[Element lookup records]
◆ ◆ ◆

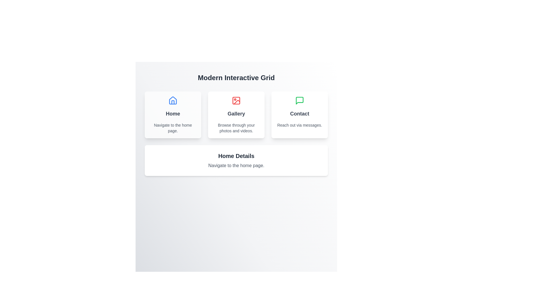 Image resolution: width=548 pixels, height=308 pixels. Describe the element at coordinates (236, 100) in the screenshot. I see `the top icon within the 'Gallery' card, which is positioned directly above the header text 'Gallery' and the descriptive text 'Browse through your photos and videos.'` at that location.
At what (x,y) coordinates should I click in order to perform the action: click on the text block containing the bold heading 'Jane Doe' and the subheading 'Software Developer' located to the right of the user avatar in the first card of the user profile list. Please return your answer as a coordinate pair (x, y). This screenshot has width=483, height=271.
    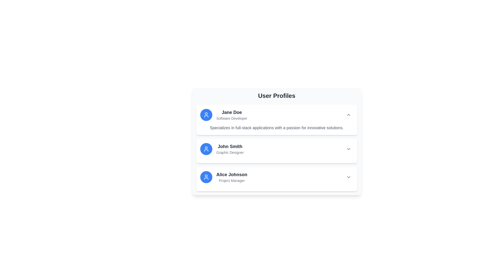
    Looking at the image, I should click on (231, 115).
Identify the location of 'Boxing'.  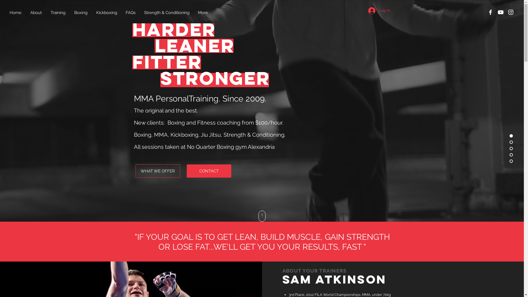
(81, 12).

◆ ◆ ◆

TASK DIRECTIONS: Render the material above as a Markdown table with the columns "No." and "Line," giving each non-blank line its own numbered row. Leave the pictures out.

WRITTEN RESPONSE:
| No. | Line |
|---|---|
| 1 |  Image resolution: width=548 pixels, height=308 pixels. Describe the element at coordinates (236, 100) in the screenshot. I see `the top icon within the 'Gallery' card, which is positioned directly above the header text 'Gallery' and the descriptive text 'Browse through your photos and videos.'` at that location. |
| 2 | At what (x,y) coordinates should I click in order to perform the action: click on the text block containing the bold heading 'Jane Doe' and the subheading 'Software Developer' located to the right of the user avatar in the first card of the user profile list. Please return your answer as a coordinate pair (x, y). This screenshot has width=483, height=271. |
| 3 |     Looking at the image, I should click on (231, 115). |
| 4 | Identify the location of 'Boxing'.   |
| 5 | (81, 12). |